/amr-gen

This is a Java-based implementation of the AMR-to-text generator introduced in "Transition-Based Generation from Abstract Meaning Representations".

Primary LanguageJavaGNU General Public License v3.0GPL-3.0

Transition-Based AMR Generator

This is a Java-based implementation of the AMR-to-text generator introduced in "Transition-based Generation from Abstract Meaning Representations". For a detailed description of all relevant classes, please refer to the Javadoc documentation found in the javadoc subdirectory. Running the generator requires Java Version 8 or newer.

This project is licensed unter the terms of the GNU GENERAL PUBLIC LICENSE Version 3.

Setup

Before using the AMR generator, you must do the following:

  1. Extract the model files models/models.tar.gz into the models directory.
  2. Extract the language model file res/lm.binary.gz into the res directory.
  3. Build the Maven project using pom.xml, which automatically loads all dependencies. Alternatively, you may set up the generator using IntelliJ IDEA as described below.

Setup using IntelliJ IDEA

Using IntelliJ IDEA (tested with IntelliJ IDEA Ultimate 2016.3 under Ubuntu 16.10, Windows 10 and OS X 10.10.5), the project can be set up as follows:

  • Select File | New | Project from Existing Sources...
  • In the "Select File or Directory to Import" dialogue, select the root folder of the implementation and click Ok.
  • In the "Import Project" dialogue, click Next several times and then Finish.

Generation

There are two ways of generating sentences from AMR graphs using this generator: You may either use the pretrained (using the LDC2014T12 corpus) generator's command line interface or you may use the methods loadAmrGraphs(String directory, boolean forTesting) and generate(List<Amr> amrs) of class main.AmrMain.

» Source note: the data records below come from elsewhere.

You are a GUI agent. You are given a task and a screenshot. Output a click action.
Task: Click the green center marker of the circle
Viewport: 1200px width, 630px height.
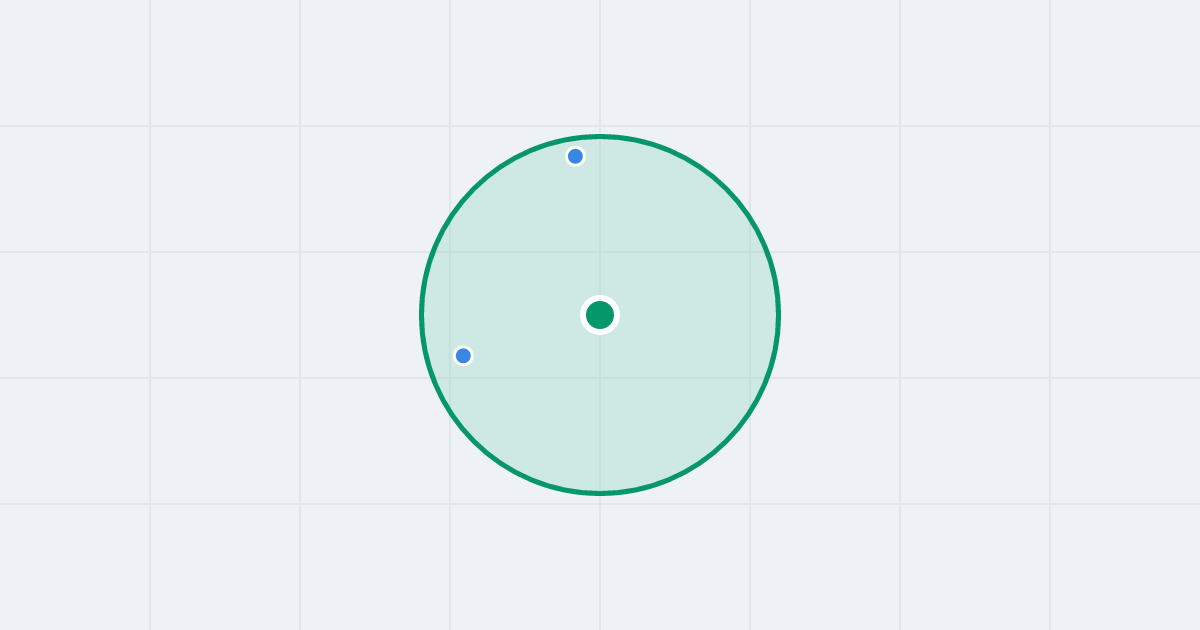tap(600, 315)
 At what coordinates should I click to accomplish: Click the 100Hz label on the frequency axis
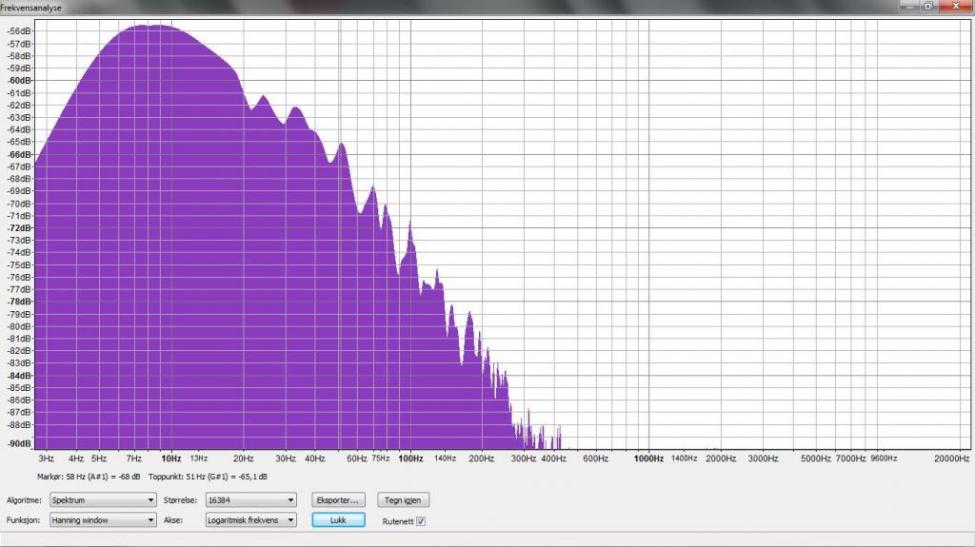tap(410, 458)
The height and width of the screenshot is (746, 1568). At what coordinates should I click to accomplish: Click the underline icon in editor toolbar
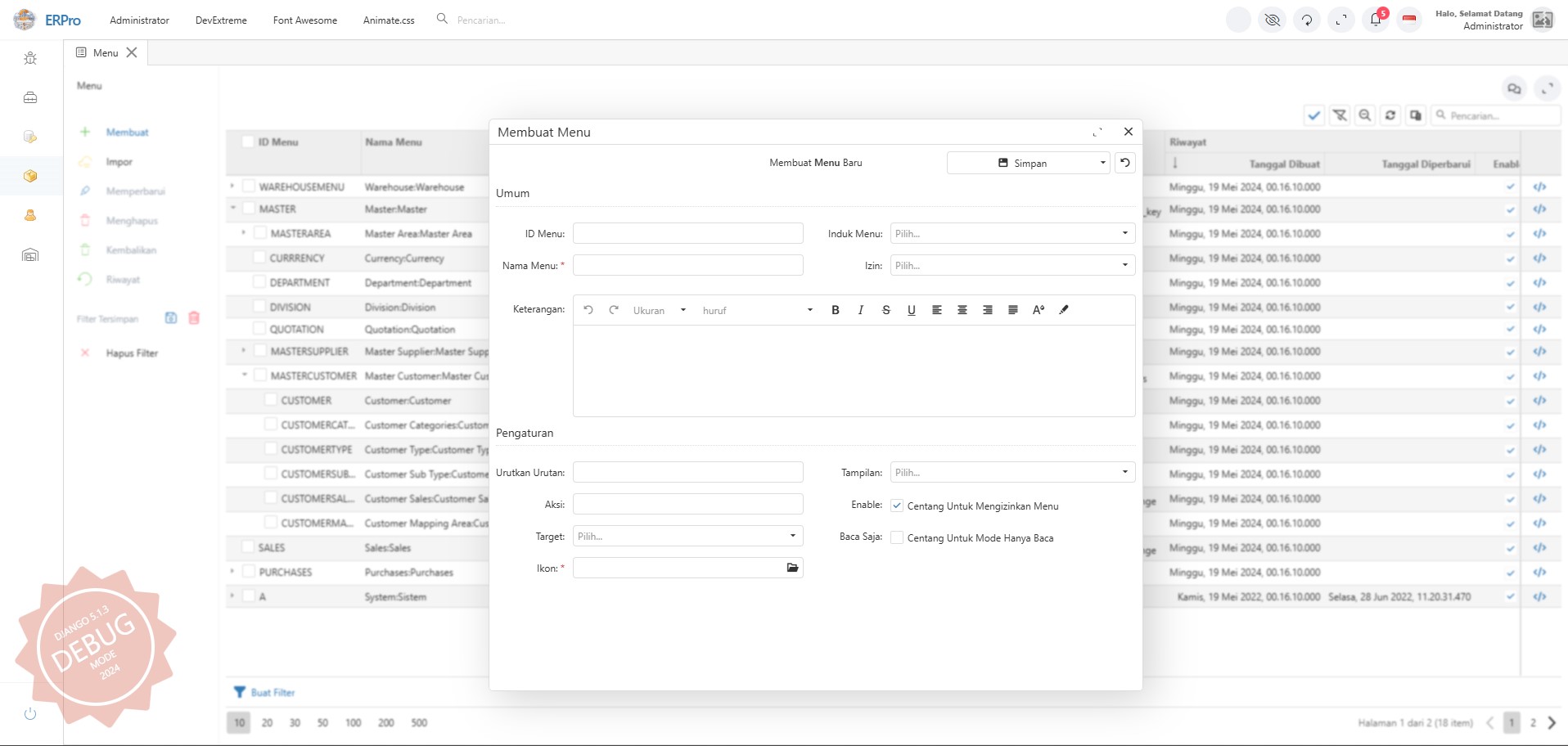(x=911, y=310)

For using the command line interface, the following parameters may be specified:

  • --input (-i): The file in which the AMR graphs are stored in official AMR format. The AMR graphs must be separated by empty lines and there must be two line breaks after the last graph. If this parameter is not specified, it is assumed that the required AMR graphs can be found in the subdirectories bolt, consensus, dfa, proxy and xinhua of corpus/test (as is the case for LDC2014T12).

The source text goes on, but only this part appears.